I got on the web in either late 1995 or early 1996.
But the web was born in 1991.
From Home Page Design Advice from October 1991, 3 Months After the Web’s Public Debut by Alexis Madrigal in The Atlantic:
There are thousands of messages for historians to sort through from this remarkable time in the web’s history. But I want to highlight one early message from Tim Berners-Lee to Edward Vielmetti, an Internet engineer.
“I’d be interested to hear any thoughts you have on what it takes to make a good home page,” Vielmetti had asked. “I suppose you want to be sure that a user doesn’t get so completely lost that they can’t find their way out, enough local information that people feel more or less at home. hm hm hm.”
Madrigal quotes Berners-Lee’s response, which reads in part:
Good home page design is an art — like the cover of a magazine, or a quick-reference card. [...]There is also the question of whether to make the layout really open (lots of white space), with 5 well-explained links on each page, or to cram in as much as possible.
Both the cover model and the card model are totally valid ways of thinking about a home page. [...] We really haven’t gotten beyond thinking about home pages with one or the other of these analogies.
With the increased use of narrow mobile interfaces and touch screens even on desktops, one wonders about the future of either of these basic designs.
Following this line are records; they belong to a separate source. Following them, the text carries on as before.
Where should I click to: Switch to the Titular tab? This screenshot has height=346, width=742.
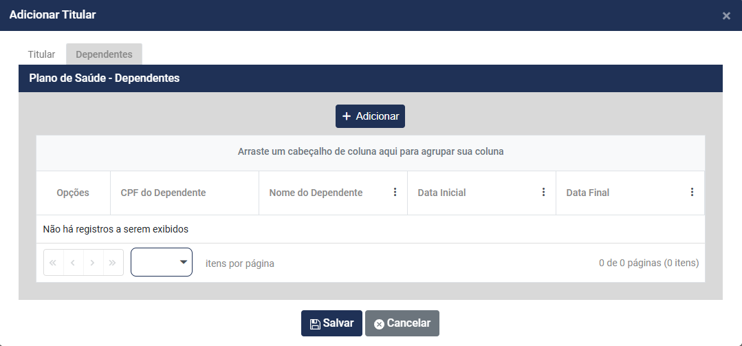coord(41,54)
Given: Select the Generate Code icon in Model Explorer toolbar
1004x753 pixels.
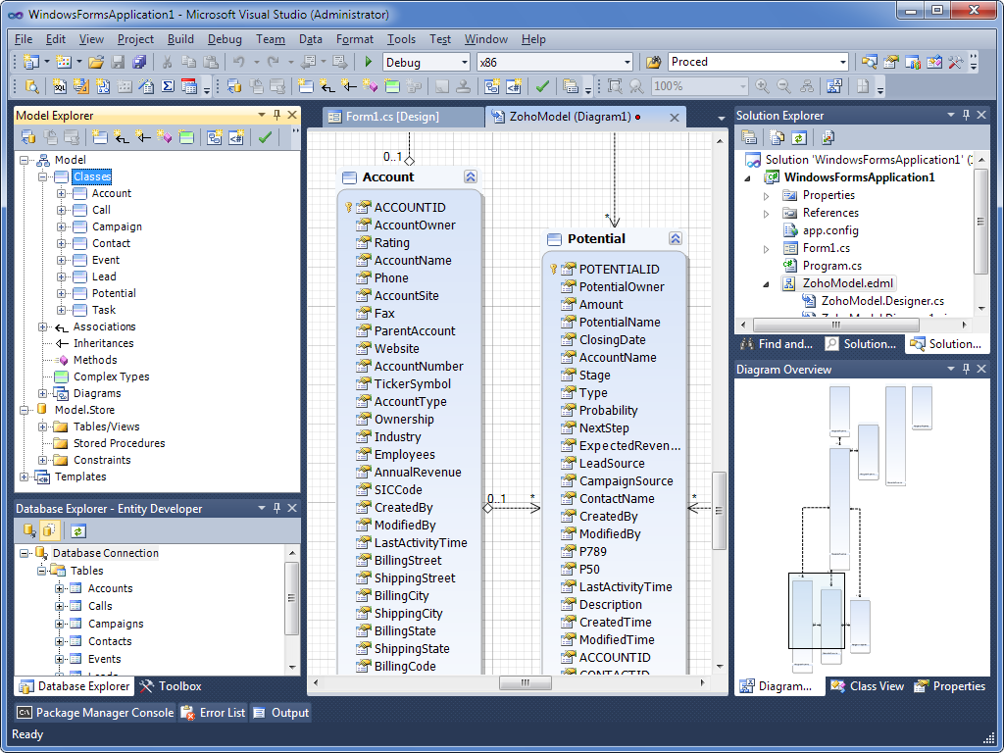Looking at the screenshot, I should click(237, 135).
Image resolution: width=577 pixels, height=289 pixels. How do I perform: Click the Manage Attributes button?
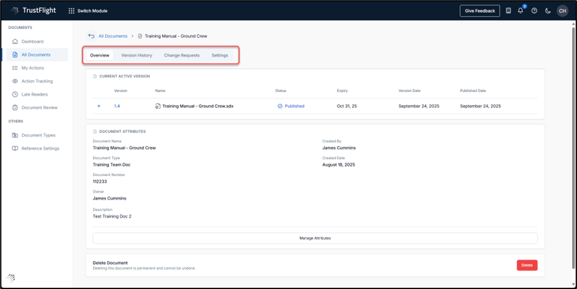(x=315, y=238)
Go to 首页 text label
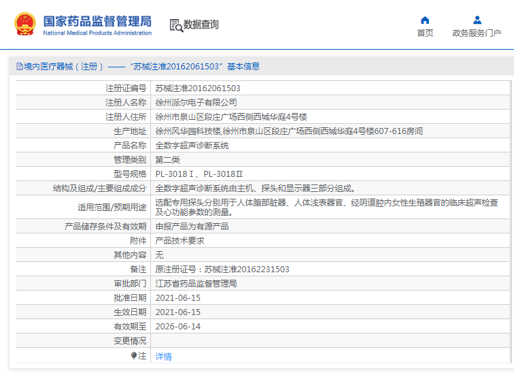The width and height of the screenshot is (514, 375). tap(425, 33)
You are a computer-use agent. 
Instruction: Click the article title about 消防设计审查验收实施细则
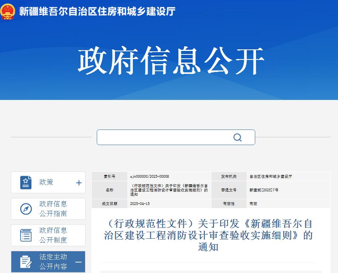pos(208,235)
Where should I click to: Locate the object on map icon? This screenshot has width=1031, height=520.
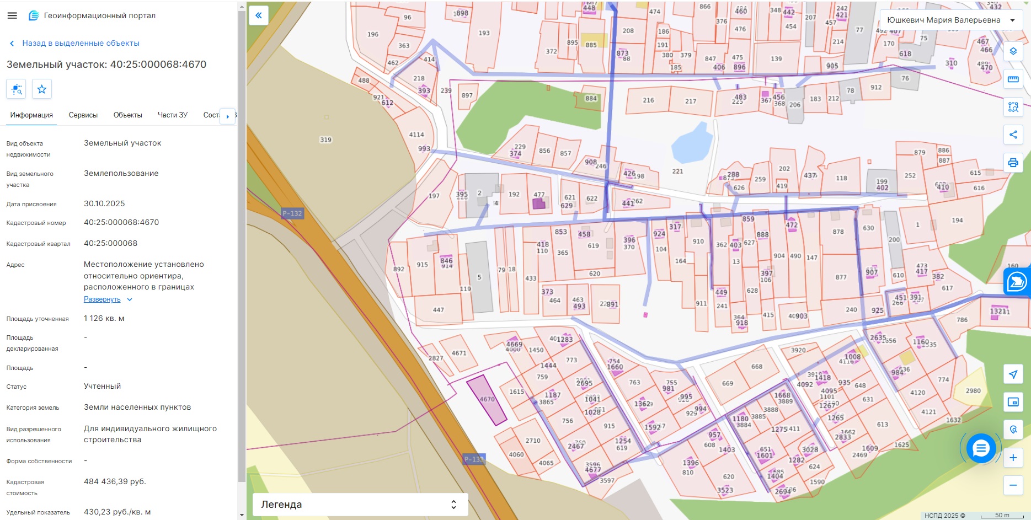tap(16, 89)
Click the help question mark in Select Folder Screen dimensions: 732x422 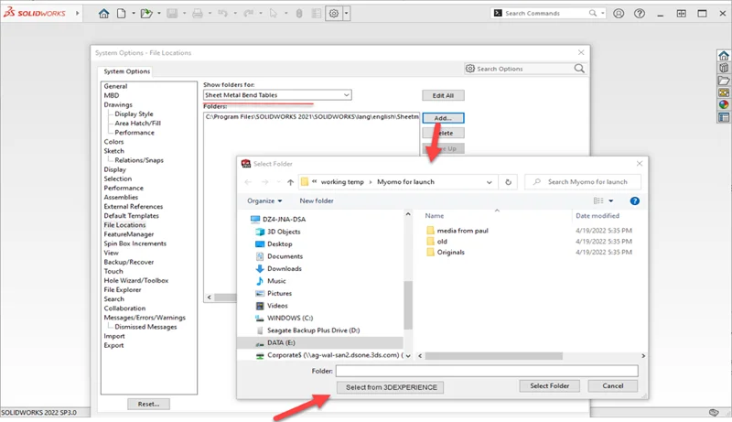634,200
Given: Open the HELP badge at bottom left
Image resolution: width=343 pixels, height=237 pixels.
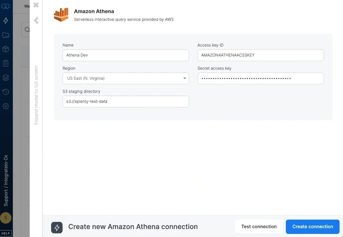Looking at the screenshot, I should [x=6, y=233].
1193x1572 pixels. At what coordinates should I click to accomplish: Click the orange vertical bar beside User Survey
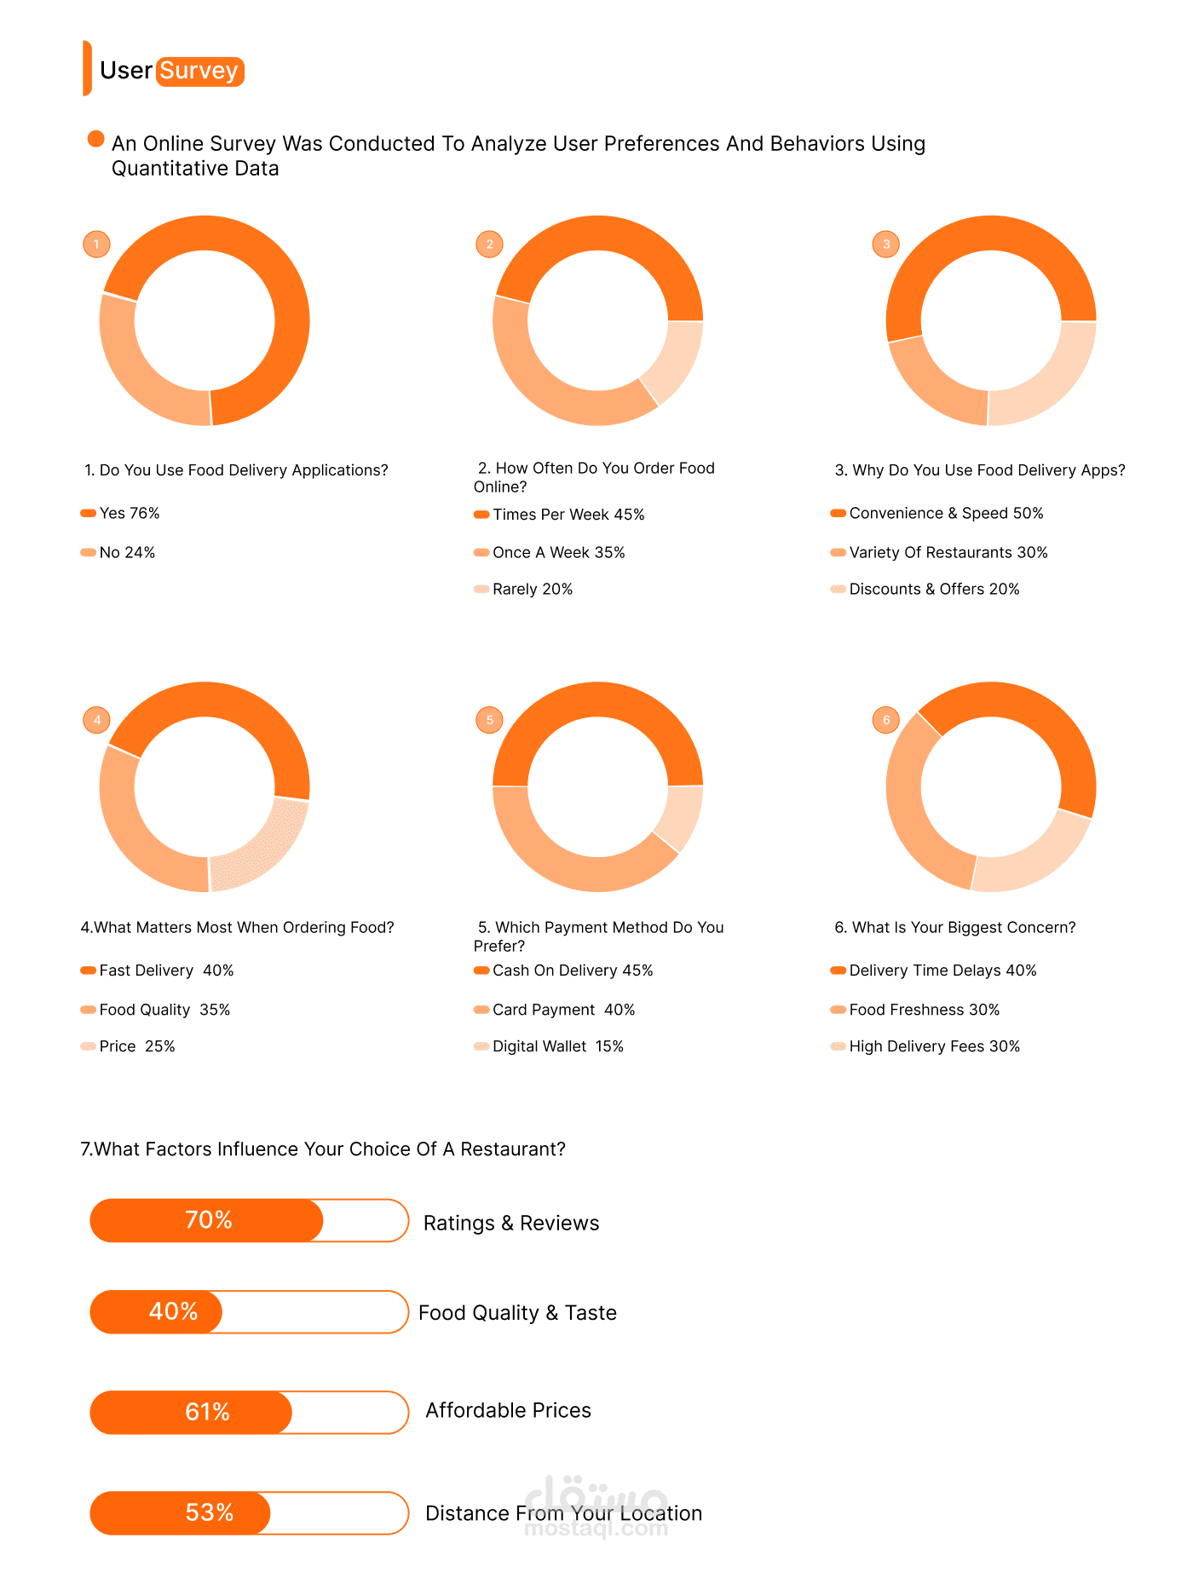point(87,68)
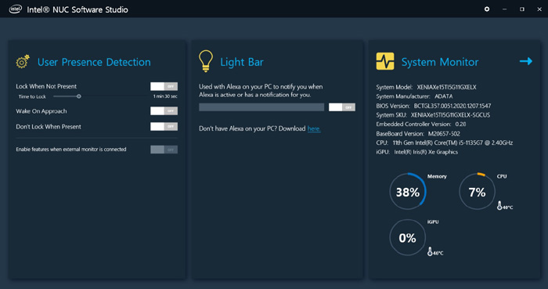Screen dimensions: 548x289
Task: Click the System Monitor heading
Action: [x=440, y=62]

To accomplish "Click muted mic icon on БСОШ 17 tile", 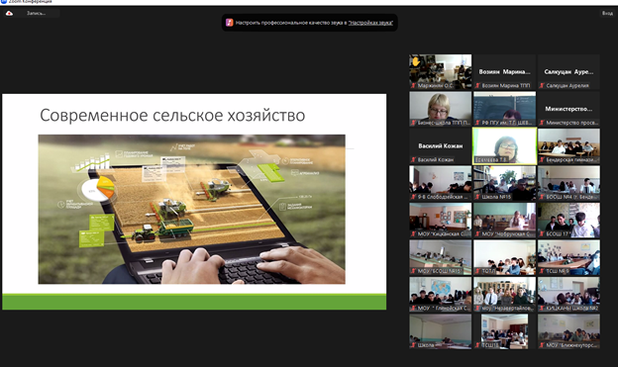I will [543, 233].
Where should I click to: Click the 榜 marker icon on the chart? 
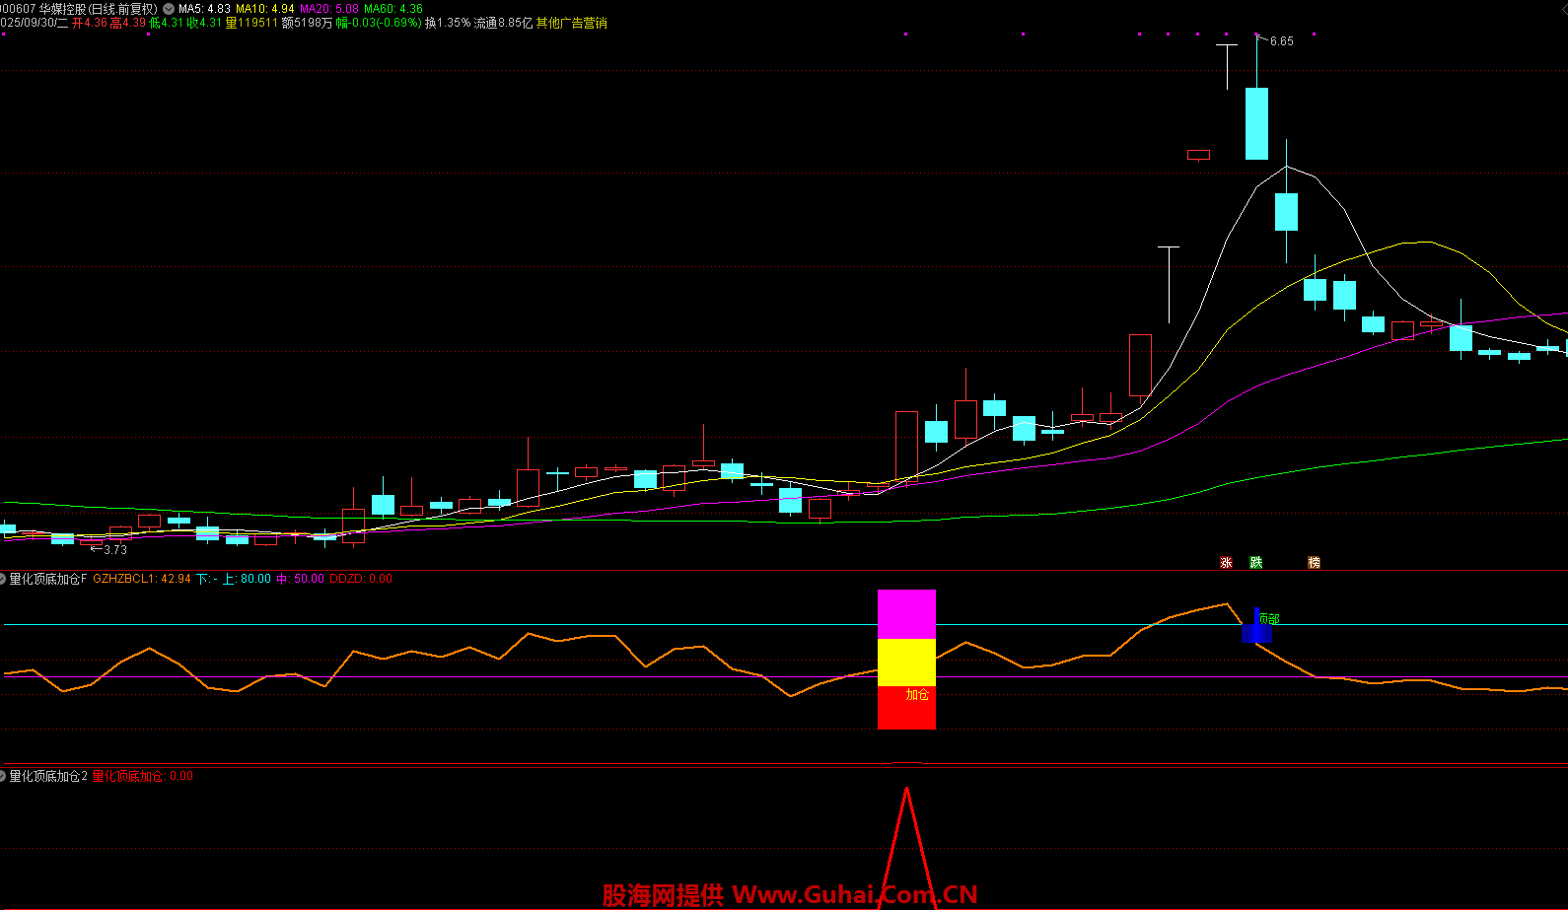pos(1314,563)
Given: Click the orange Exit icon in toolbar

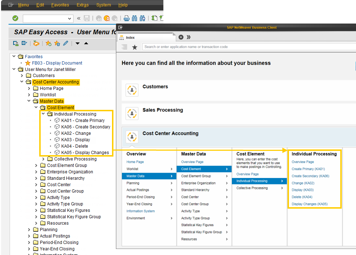Looking at the screenshot, I should pos(107,18).
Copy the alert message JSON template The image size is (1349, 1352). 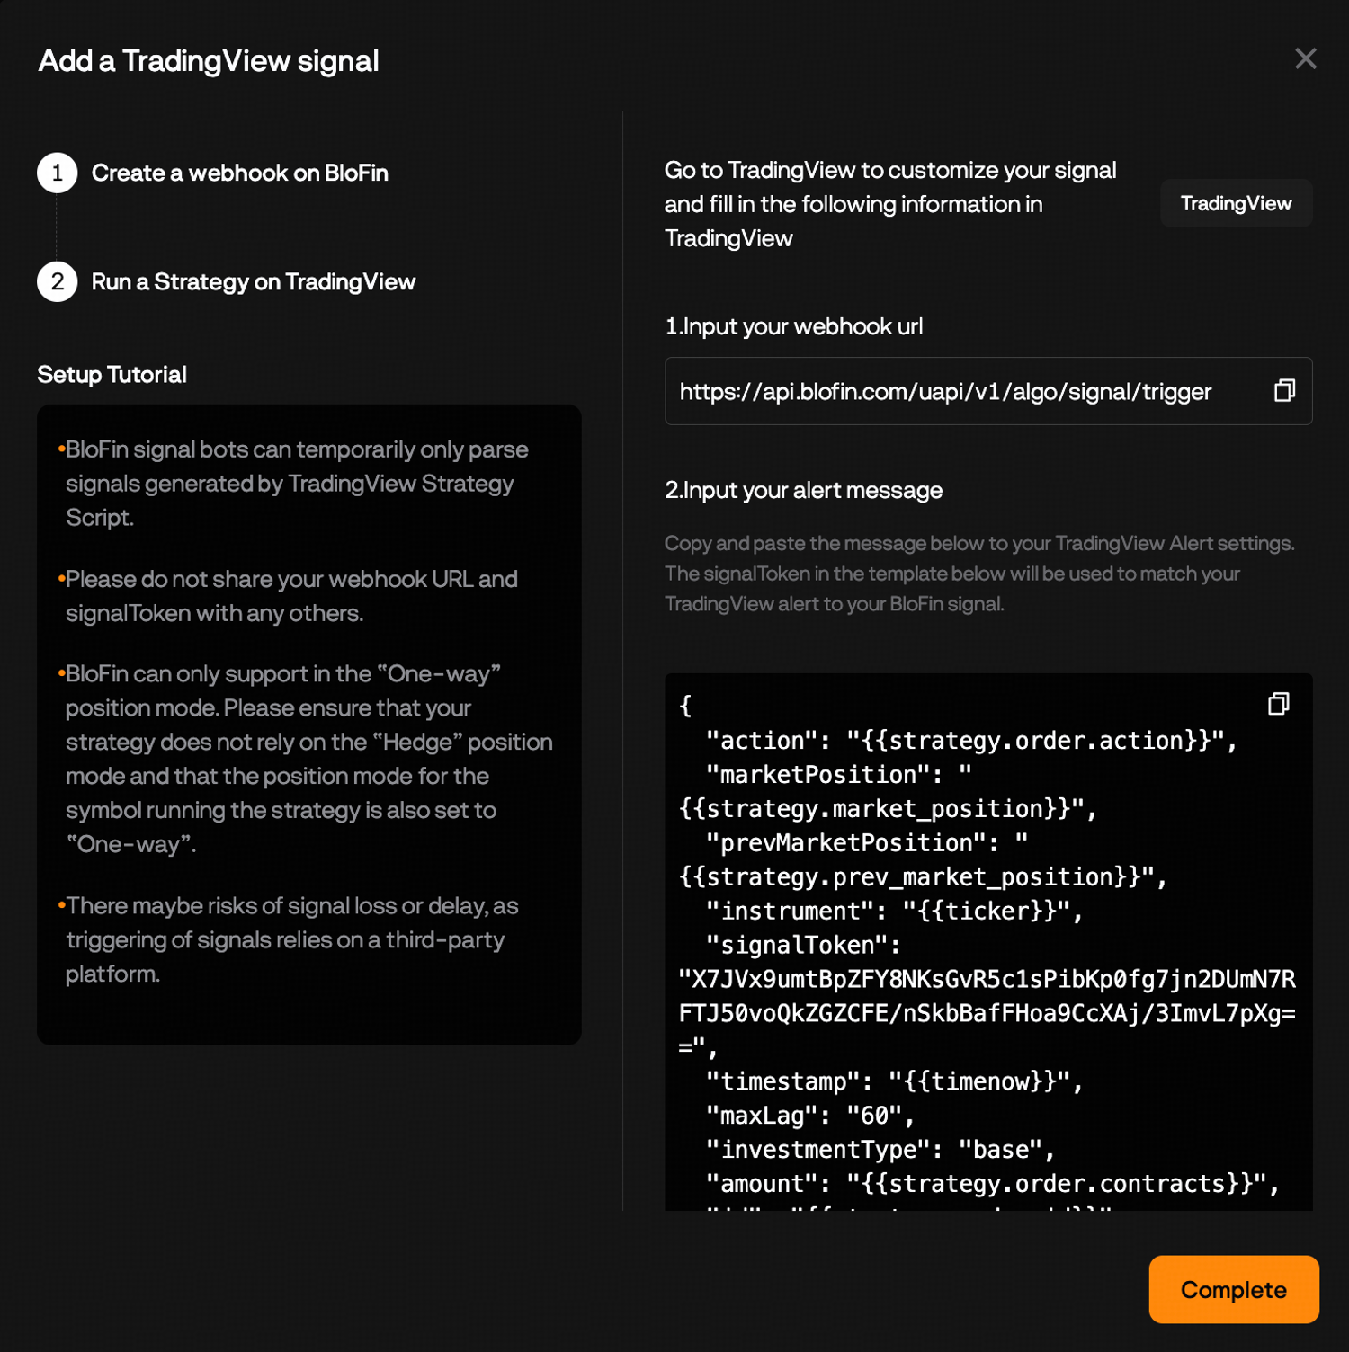point(1278,704)
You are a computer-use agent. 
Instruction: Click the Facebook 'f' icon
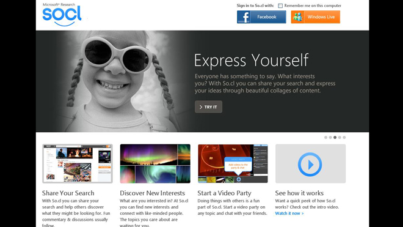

As a blogger, I’ve even struggled with these basic questions. Given the way WordPress tracks browsing statistics, it’s really hard for me to know how many readers use the categories in the top menu to customize their experience here, so I’m torn between keeping the landing screen really simple and squeezing in as many links as possible.
It’s sure going to be interesting to see how the history of the early days of the web ends up being written.